Being sick was easier than starting out in this business. It was rough. The first three or four months was an uphill battle. It was brutal. We did zero. No business at all. But I didn’t give up. We just kept dialing the phone. I couldn’t even get funders to send deals to. I was calling quite a few of them. And they were like “Who are you sending deals to now?” And I said, “No one. I’m brand new in the business.” And they were basically like “Come back to me when you have something under your belt.”
I had a whole list of people I was calling and I called up a place called Cardinal Equity, which came from the deBanked website or magazine. The owner answered the phone and we were just talking, for a half hour, maybe an hour. I remember it was late at night and right before Thanksgiving, and he said “Call me next week and I’ll send you the application.” I was like “Oh wow, thanks.” [..] Finally he sent it to me and I sent it back to him. And he let me send him deals.
What about getting deals made?
Getting deals was a whole different story because I didn’t have anyone to tell me “Don’t take $5,000 a month accounts.” We were surrounded by no one that knew the business. So it made it even harder by not knowing what I was doing. But I had no choice. So I just came in everyday and worked. And something, little by little, started panning out.

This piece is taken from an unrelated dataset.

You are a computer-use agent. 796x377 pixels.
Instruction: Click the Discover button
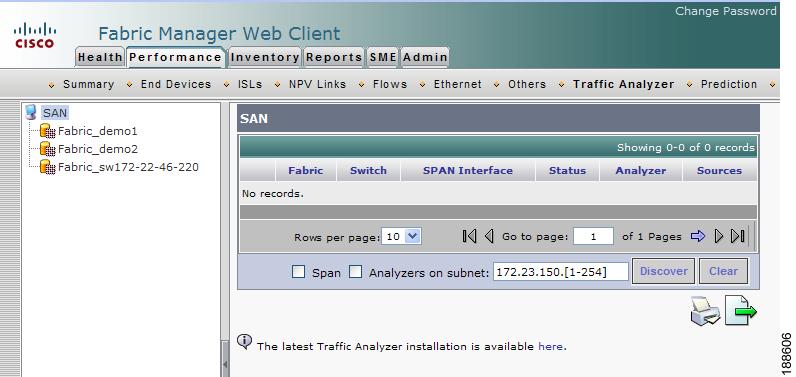(x=663, y=271)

After Cardinal Equity, I didn’t get another funder until after I took the deBanked “Merchant Cash Advance Basics” [online course] in January 2017. It was eye opening for me. Everything started making sense. I was able to have a conversation with funders and actually understand them. I started sending over my MCA Basics Certificate of Completion to every funder I could think of, and within a month’s time, I had over 30 different funders waiting for me to send them deals. However, [at the time] I had no merchants to send them.

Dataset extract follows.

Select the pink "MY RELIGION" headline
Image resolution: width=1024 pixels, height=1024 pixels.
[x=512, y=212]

So where have you found your best leads?
We tried out so many different places and spent so much money. But we had no one to guide us in the right direction. So we would look online and probably at deBanked also. We called up a bunch of different places. None of them were fantastic, but none of them were terrible. So we knew it was a numbers game and we had to stay on the phone. So there was no set place. I bought a little bit from everywhere and a little bit worked from everywhere.
When did you start making money?
I started the business, called Nest Planner, in October 2016 all by myself. Just me and a desk and a laptop. And I didn’t start making money until March 2017. From October to March was a long 5 months. And in March I made close to $10,000 in advances. But by the end of last year, we hit the $1 million mark in advances. It’s not a lot, but it’s something that showed that we’re doing something right. And this year, it’s just February, and we have over $600,000 in [advances]. That’s huge for us and it’s just from us not giving up and pounding the phones.
How do you personally define success as a broker?
I guess the obvious part is the funds. If you make sales or close deals, it does feel good to make money. I have a wife and two kids and not taking home a paycheck is brutal. But what’s nice, also, is to see the people we hire make money. It’s nice to see them go home with a check.
How many applications do you typically send out?
So far, for January and February of this year, five of us sent in just under a 100 applications. And we funded 20 of them so far.
What resources do you wish you had that could have helped you made more deals in the beginning?
A CRM. I just had paper leads everywhere. We would just write it up on a piece of paper. No CRM and it’s rough. But it costs money. So we weren’t able to do it.
Apart from approving your applications, what do you look for in a funder?
Someone I could trust. Someone that returns calls. At the very beginning, it was hard. couldn’t get the time of day [from funders]. No one would call me back, except for Cardinal Equity. Now they’re actually calling me.